|M.Sc Thesis||Department of Biology|
|Full Thesis text|
The tumor suppressor protein p53 is a transcription factor that in response to various types of cellular stress regulates the expression of a variety of genes involved in cell cycle control, apoptosis, DNA repair and cell differentiation, by binding sequence-specifically to defined DNA targets. Abrogation of p53 sequence-dependent binding is implicated in approximately 50% of all known cancers. The p53 consensus binding site consists of two decameric sequences, or half sites, with the general form RRRCWWGYYY (R=A, G; W=A, T; Y=C, T). Between the two decamers there are between zero to thirteen bases. Most p53 natural targets differ from the consensus sequence in at least one position.

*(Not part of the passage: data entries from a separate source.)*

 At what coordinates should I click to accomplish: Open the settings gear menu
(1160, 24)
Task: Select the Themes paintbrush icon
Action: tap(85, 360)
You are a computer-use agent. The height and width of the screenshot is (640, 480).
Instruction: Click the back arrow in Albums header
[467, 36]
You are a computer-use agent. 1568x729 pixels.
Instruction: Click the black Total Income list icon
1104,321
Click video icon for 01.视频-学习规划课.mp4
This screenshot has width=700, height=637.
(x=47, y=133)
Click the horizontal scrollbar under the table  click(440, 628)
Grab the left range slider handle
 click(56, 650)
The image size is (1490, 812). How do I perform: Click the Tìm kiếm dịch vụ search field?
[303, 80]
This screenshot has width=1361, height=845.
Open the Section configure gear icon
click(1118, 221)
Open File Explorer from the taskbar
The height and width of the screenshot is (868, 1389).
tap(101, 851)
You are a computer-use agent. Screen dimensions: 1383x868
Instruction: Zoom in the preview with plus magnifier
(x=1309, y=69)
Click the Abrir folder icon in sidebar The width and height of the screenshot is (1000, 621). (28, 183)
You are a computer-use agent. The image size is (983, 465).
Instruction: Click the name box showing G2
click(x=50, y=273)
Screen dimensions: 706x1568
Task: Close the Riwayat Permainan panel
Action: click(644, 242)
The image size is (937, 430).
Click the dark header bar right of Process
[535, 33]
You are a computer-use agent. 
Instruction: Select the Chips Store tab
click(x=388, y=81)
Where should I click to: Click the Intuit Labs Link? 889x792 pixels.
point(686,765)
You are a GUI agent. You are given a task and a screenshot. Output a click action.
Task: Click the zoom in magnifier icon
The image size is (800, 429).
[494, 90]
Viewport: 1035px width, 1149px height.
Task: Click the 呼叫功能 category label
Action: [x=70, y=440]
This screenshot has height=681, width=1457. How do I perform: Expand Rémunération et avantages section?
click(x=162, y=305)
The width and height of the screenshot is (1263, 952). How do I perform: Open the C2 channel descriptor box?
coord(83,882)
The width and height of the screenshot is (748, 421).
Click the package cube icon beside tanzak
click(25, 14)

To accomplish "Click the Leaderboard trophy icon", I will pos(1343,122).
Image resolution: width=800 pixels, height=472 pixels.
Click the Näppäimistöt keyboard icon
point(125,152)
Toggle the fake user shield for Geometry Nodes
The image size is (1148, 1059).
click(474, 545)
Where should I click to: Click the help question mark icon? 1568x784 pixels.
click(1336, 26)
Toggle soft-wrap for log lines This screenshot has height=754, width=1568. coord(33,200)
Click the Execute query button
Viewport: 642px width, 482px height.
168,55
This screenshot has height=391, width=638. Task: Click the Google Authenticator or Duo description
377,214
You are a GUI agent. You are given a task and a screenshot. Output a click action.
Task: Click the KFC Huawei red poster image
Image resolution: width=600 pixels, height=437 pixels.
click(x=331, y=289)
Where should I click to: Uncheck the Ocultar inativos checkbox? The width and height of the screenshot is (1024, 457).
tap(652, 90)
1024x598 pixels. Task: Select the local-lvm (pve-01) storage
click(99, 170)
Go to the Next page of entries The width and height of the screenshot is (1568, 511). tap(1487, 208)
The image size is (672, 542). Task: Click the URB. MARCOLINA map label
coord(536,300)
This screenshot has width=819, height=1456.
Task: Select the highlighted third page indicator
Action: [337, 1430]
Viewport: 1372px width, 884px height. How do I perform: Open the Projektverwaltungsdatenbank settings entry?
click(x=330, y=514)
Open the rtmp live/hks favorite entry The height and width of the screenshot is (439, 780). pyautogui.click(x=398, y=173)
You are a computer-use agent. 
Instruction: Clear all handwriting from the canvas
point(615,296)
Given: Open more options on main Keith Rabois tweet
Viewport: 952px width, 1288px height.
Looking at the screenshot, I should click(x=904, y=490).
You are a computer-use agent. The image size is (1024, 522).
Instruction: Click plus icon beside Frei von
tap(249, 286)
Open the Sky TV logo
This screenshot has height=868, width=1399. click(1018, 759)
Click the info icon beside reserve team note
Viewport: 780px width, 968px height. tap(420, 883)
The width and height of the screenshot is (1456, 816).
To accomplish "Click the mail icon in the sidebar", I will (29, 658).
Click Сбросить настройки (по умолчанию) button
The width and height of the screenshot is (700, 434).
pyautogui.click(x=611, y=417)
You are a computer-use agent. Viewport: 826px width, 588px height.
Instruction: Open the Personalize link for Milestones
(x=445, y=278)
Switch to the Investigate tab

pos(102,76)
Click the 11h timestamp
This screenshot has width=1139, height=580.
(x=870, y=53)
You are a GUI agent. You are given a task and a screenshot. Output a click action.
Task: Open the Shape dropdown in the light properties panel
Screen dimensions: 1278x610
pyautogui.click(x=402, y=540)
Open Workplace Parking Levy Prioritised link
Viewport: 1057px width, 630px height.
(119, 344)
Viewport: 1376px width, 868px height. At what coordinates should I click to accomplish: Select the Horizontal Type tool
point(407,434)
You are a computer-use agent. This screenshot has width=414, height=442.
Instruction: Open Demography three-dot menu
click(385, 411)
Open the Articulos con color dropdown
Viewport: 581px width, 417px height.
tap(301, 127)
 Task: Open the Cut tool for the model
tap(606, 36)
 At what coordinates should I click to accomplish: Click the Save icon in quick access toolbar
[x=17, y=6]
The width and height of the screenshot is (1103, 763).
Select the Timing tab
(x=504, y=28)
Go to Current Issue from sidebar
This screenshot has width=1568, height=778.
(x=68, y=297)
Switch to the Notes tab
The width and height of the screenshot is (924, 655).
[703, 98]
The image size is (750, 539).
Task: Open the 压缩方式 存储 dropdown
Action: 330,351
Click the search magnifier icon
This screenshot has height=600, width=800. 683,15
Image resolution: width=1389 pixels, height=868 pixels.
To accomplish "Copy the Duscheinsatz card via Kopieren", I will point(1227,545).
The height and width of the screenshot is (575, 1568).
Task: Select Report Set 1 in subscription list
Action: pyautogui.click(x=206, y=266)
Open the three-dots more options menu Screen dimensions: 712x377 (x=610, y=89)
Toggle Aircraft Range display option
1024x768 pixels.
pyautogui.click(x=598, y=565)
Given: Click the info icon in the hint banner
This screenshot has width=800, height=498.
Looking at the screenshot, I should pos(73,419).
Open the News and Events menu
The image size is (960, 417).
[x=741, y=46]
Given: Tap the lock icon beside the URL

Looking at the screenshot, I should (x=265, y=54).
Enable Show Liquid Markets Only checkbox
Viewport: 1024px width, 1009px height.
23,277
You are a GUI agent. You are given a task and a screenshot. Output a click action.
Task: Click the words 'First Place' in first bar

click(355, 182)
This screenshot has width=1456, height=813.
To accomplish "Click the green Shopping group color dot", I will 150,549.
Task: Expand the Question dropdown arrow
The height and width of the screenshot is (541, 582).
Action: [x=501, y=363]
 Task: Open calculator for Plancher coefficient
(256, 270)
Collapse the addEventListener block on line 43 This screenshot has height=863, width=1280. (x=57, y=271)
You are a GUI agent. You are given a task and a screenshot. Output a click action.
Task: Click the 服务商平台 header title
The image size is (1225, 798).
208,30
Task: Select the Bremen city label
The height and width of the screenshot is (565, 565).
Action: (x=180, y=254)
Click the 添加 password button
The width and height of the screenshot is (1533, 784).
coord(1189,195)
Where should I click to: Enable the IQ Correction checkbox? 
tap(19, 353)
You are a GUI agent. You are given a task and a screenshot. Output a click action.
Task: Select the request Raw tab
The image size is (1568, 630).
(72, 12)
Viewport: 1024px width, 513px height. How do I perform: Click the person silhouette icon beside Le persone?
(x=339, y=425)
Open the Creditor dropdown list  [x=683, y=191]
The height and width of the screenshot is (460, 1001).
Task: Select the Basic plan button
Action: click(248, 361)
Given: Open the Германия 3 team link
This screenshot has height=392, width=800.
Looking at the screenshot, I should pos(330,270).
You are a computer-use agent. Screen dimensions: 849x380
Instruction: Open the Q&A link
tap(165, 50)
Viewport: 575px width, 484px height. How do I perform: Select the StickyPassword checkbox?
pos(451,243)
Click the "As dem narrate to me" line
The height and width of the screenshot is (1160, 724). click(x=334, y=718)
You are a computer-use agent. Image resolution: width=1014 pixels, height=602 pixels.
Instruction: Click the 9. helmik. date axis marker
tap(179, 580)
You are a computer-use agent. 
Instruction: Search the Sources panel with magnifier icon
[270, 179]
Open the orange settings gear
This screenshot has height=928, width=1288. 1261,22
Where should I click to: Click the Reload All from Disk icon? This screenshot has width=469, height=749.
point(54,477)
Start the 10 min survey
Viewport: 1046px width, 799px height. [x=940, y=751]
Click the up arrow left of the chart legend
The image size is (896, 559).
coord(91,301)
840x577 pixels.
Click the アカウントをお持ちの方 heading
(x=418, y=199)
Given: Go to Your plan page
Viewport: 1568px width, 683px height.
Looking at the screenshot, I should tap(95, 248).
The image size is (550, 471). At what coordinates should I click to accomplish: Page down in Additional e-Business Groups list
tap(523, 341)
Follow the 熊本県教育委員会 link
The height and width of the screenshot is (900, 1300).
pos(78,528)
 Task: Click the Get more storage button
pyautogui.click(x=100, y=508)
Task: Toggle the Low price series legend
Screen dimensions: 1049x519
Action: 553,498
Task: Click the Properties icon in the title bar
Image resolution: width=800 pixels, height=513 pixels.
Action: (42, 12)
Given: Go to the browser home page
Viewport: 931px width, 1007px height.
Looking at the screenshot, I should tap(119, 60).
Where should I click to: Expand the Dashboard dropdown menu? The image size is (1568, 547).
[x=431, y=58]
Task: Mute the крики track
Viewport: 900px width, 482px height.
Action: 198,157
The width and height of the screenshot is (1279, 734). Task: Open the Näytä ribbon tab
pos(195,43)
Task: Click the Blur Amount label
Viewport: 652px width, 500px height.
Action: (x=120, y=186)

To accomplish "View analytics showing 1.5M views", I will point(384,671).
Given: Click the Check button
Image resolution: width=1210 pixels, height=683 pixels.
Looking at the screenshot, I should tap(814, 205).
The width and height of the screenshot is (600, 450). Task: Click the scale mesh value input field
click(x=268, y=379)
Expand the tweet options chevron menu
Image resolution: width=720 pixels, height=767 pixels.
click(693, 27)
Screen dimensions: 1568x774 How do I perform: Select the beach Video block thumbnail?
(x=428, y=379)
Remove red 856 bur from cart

The WW motif at the center of each decamer is highly conserved, even though it does not bind directly to p53. The aim of my work was to quantitatively study the influence of changes in the WW motif and in the spacer sequences between two decamers on the affinity and cooperativity of p53 binding to its consensus binding sites. My results showed that there is a connection between an increase in the torsional flexibility in the WW motive to an increase in the binding affinity and a decrease in the binding cooperativity of p53 to its target sites.
Since most of the p53 native binding sites differ from the consensus sequence in at least one site, I also studied the binding site activity and cooperativity of p53 to some of its native binding sites. I did not quantify the changes in binding affinity and cooperativity, but from looking at the gels I saw compatibility between the results I got from the consensus binding site and the results I got from the native binding sites.